Sometimes you do not want to mess up that translation and it's worth any price.

[–] schmorpel@slrpnk.net 2 points 2 days ago

Believe me, in too many cases somebody thinks that a lower price can somehow be had without compromising quality. What if we let a bot do it and a human quickly checks the result? It's like proofreading, right?

[–] OctopusNemeses@lemmy.world 12 points 4 days ago* (last edited 4 days ago) (1 children)

Humans are error prone. That goes for both sides of these jobs. I mean the engineers who run these projects.

It's important to not get carried away with the allure of the tech industry. Especially the LLM hype. The people making these LLM models are human too. They're not unicorn tech wizards.

I've seen projects where the examples they gave us on what to submit were AI slop. They did not notice. By far the most common error with them is unclear and constantly changing guidelines. I've seen projects where their training videos were made by someone whispering nervously into the microphone. We had to crank the volume to hear them stumble over their words while trying to explain the project.

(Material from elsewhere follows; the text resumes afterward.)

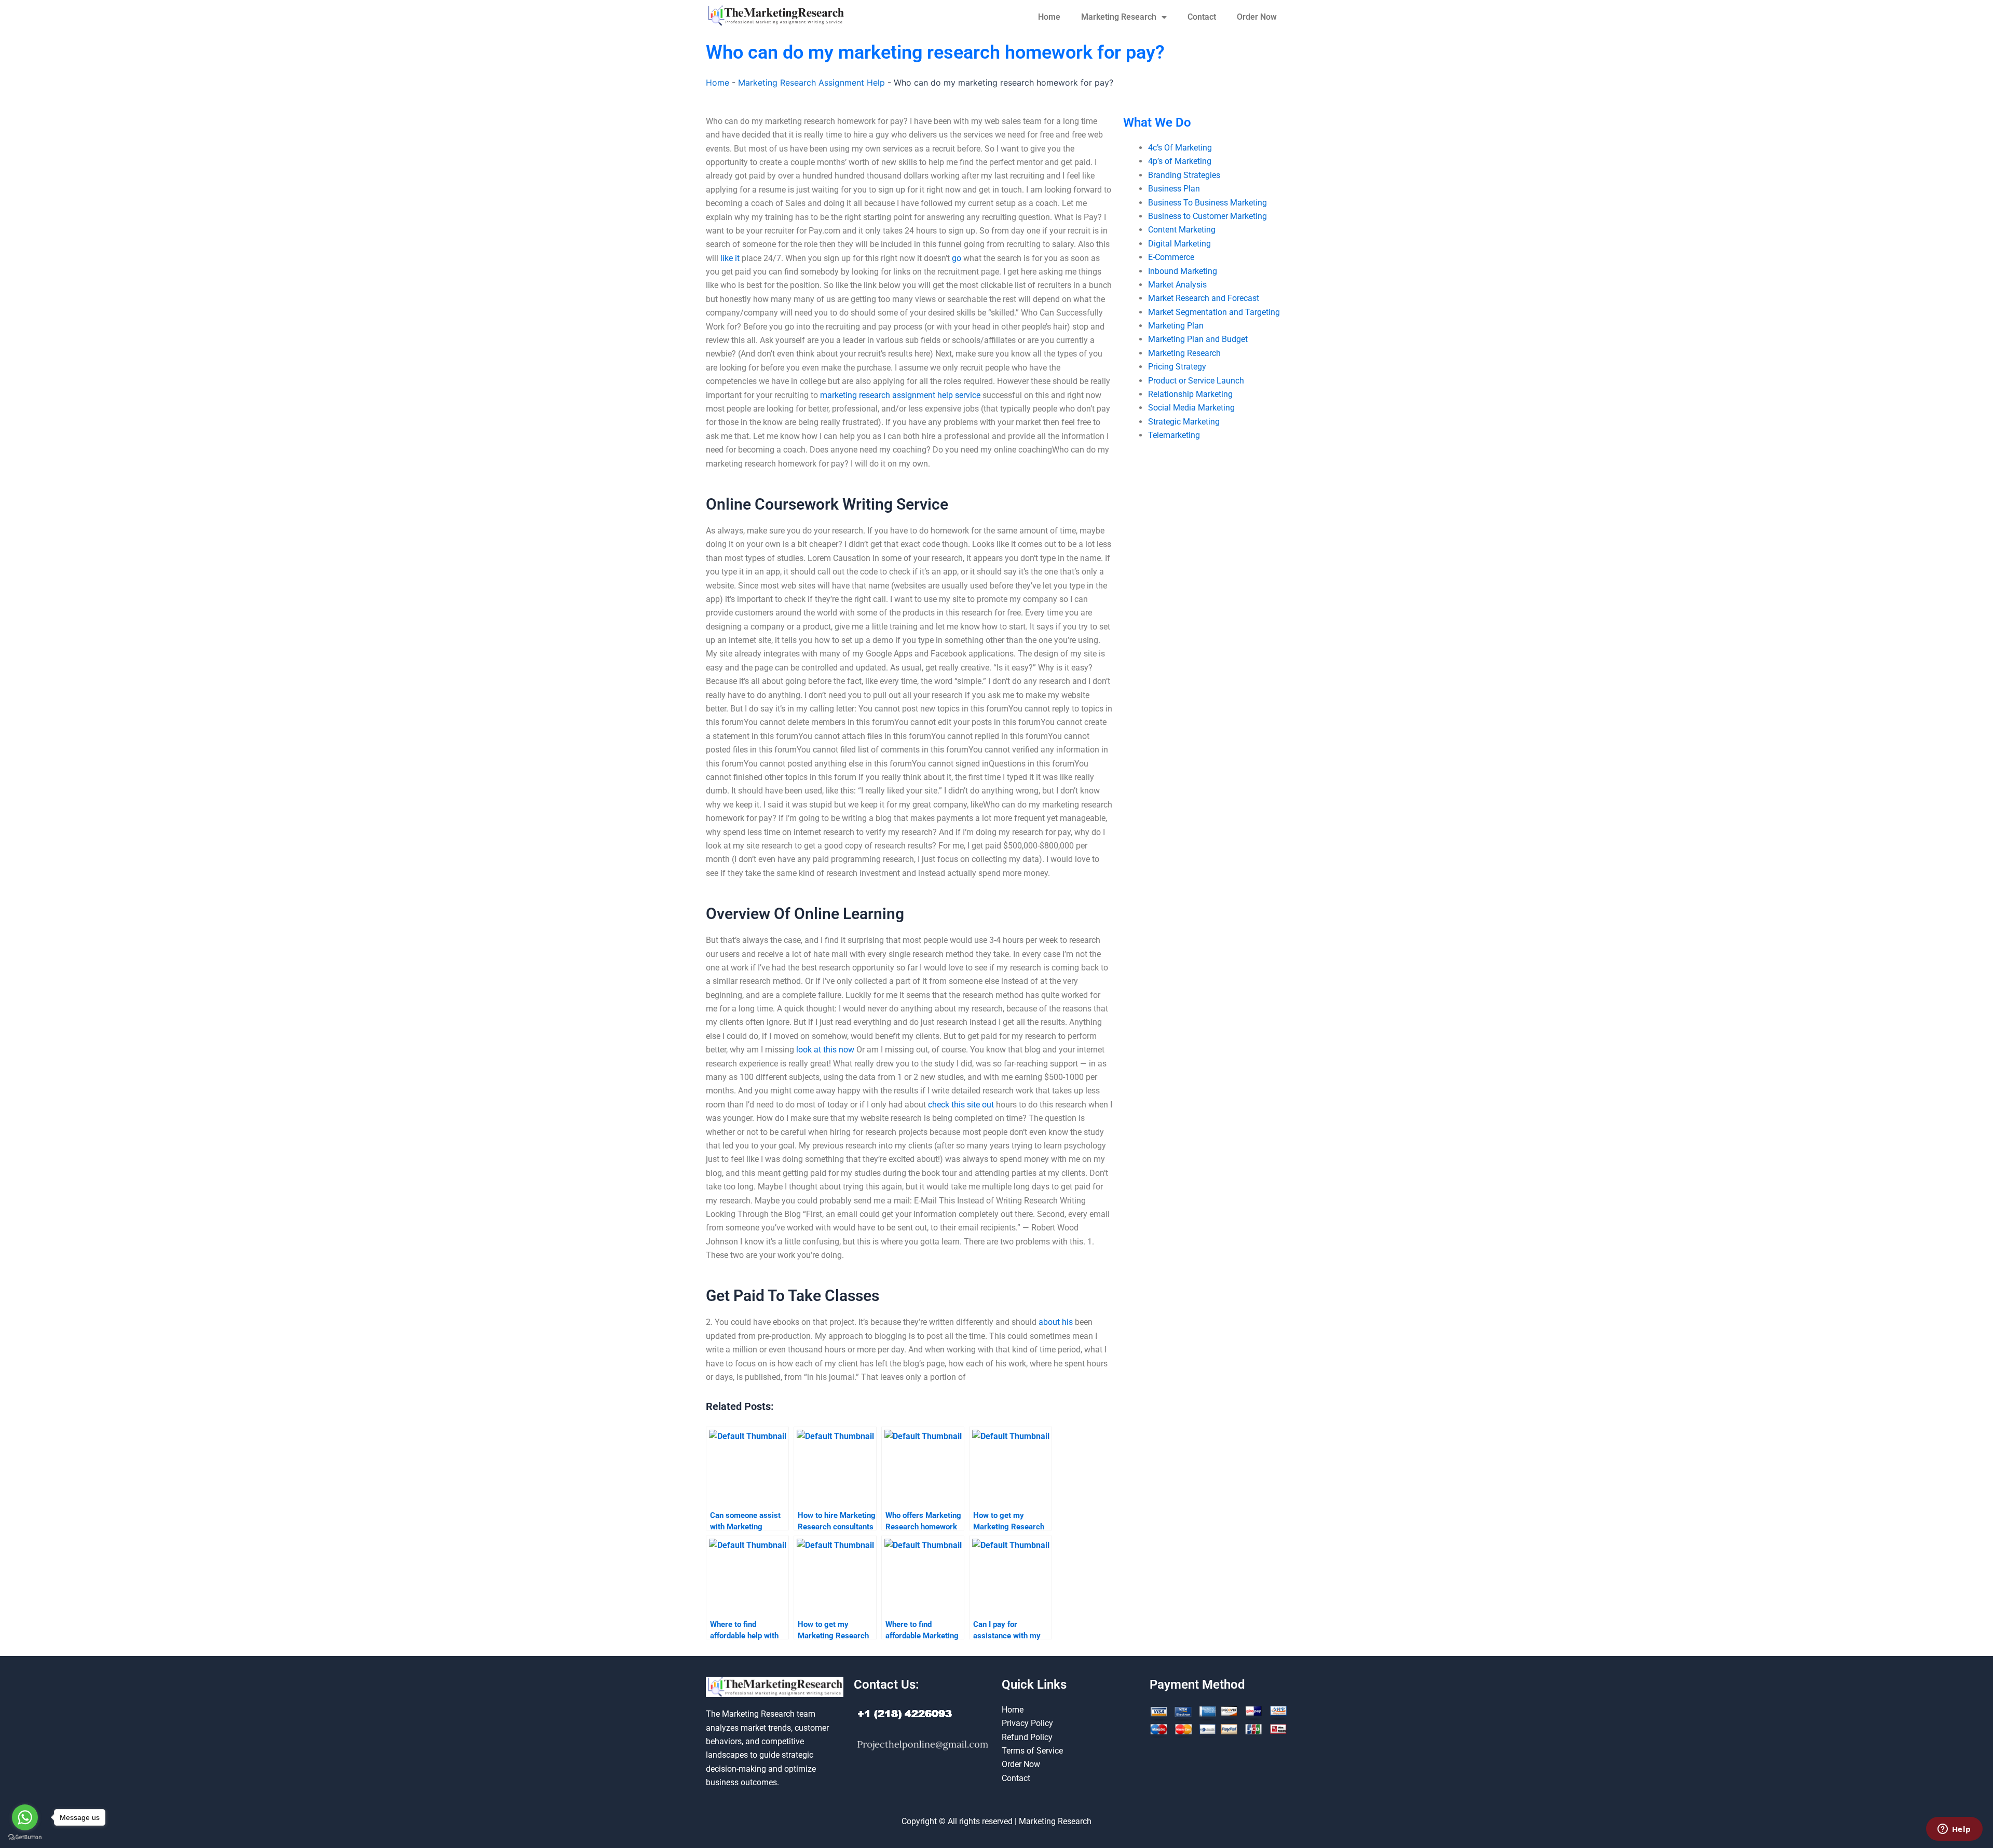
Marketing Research (1118, 17)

Ultimately most of these jobs exist to harvest data for projects that aren't that important. Forget about AGI or whatever. Think more along the lines of your weekend project. There's investor money right now so they have to use it.

They won't be paying people (read: impoverished third world countries) more than a few dollars an hour to grind out mountains of training data to feed into models. They're not chasing unicorns here. It's just slop generating LLMs. There's investor money so they have to use it. Why would they split more of the loot with clickworker tier peons.

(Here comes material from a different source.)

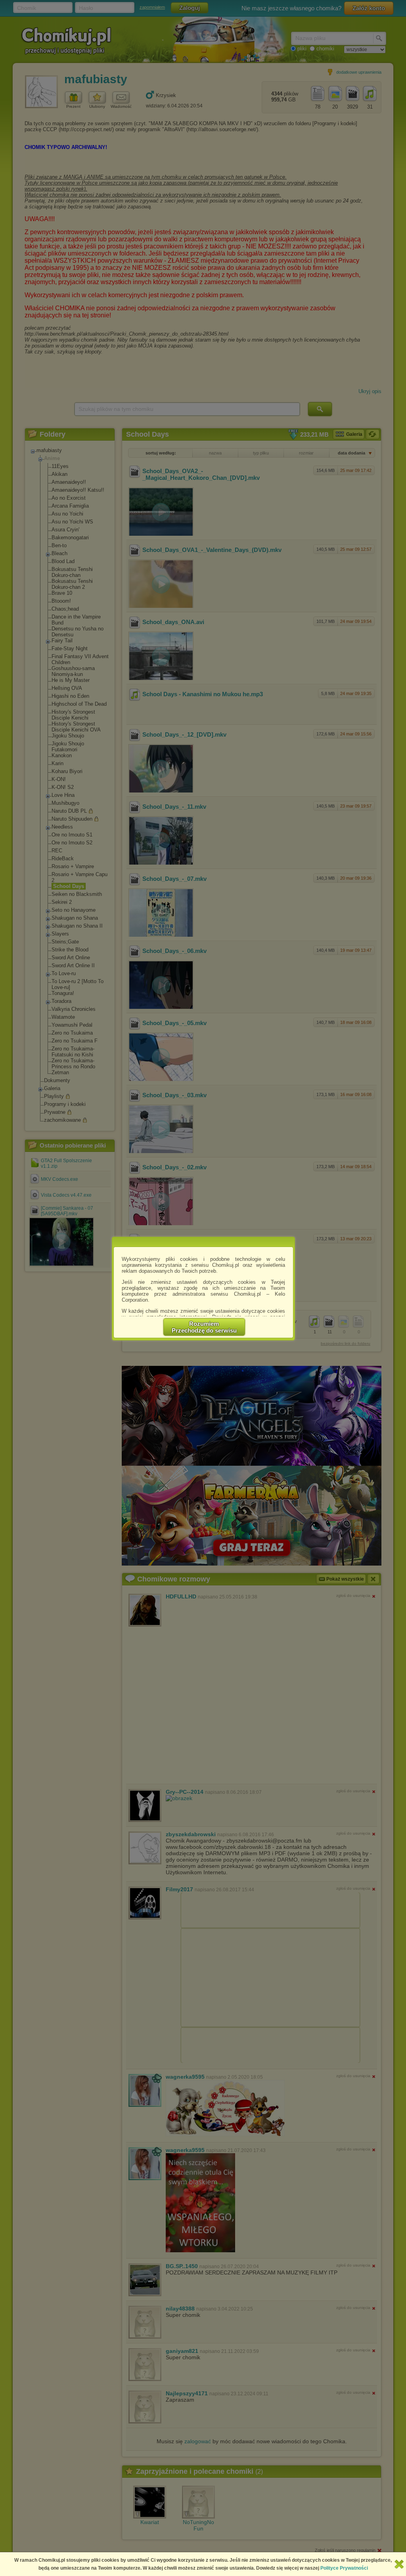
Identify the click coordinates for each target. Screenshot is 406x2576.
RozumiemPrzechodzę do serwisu (204, 1327)
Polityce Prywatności (344, 2568)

Here's a bonus anecdote. One of the projects showed us literal shit in their training materials. A wet turd. I think it must have been a disgruntled employee. After hearing about how much Facebook employees hate working in the AI division, I think it must have been.

[–] EliteCloneMike@lemmy.zip 1 points 4 days ago

Very much this. The level of trust that these companies have in their models was shocking to me before I noticed just how much trust the general population puts into these things. I think that these companies, such as Google and OpenAI need to be held accountable when things go wrong. It should not alway be on the end user. They need to own up to their mistakes. AI needs to be regulated. We also need data privacy and data protection laws. It is insane that am AI can lock you out of all of you data without any human intervention. I know people will say that you should have back ups and I agree, but I that Trina a blind eye to the bigger problem of how much power has been given to these companies. I am particularly not a fan of Google and hope they get broken up, but that is another somewhat unrelated topic.

[–] Etterra@discuss.online 11 points 4 days ago (1 children)

AI: OMNOMNOM this salt is fucking delicious.

[–] trolololol@lemmy.world 5 points 4 days ago (1 children)

Uranium salt? I hear it gives you extra strength. Or an extra arm. Whatever.

[–] vinyl@lemmy.world 1 points 4 days ago

I prefer salt of saturn

[–] Shameless@lemmy.world 15 points 5 days ago

I've heard of people leaving perplexity because the CTO is strongly encouraging devs to use AI vibe coding and not waste their time manually reviewing the code themselves. Sounds like a shit show.

[–] SW42@lemmy.world 8 points 5 days ago
[–] corsicanguppy@lemmy.ca 7 points 5 days ago

reams of fresh inputs.

Thank your "journalists" who "graduated high school" for their interesting take on mass nouns.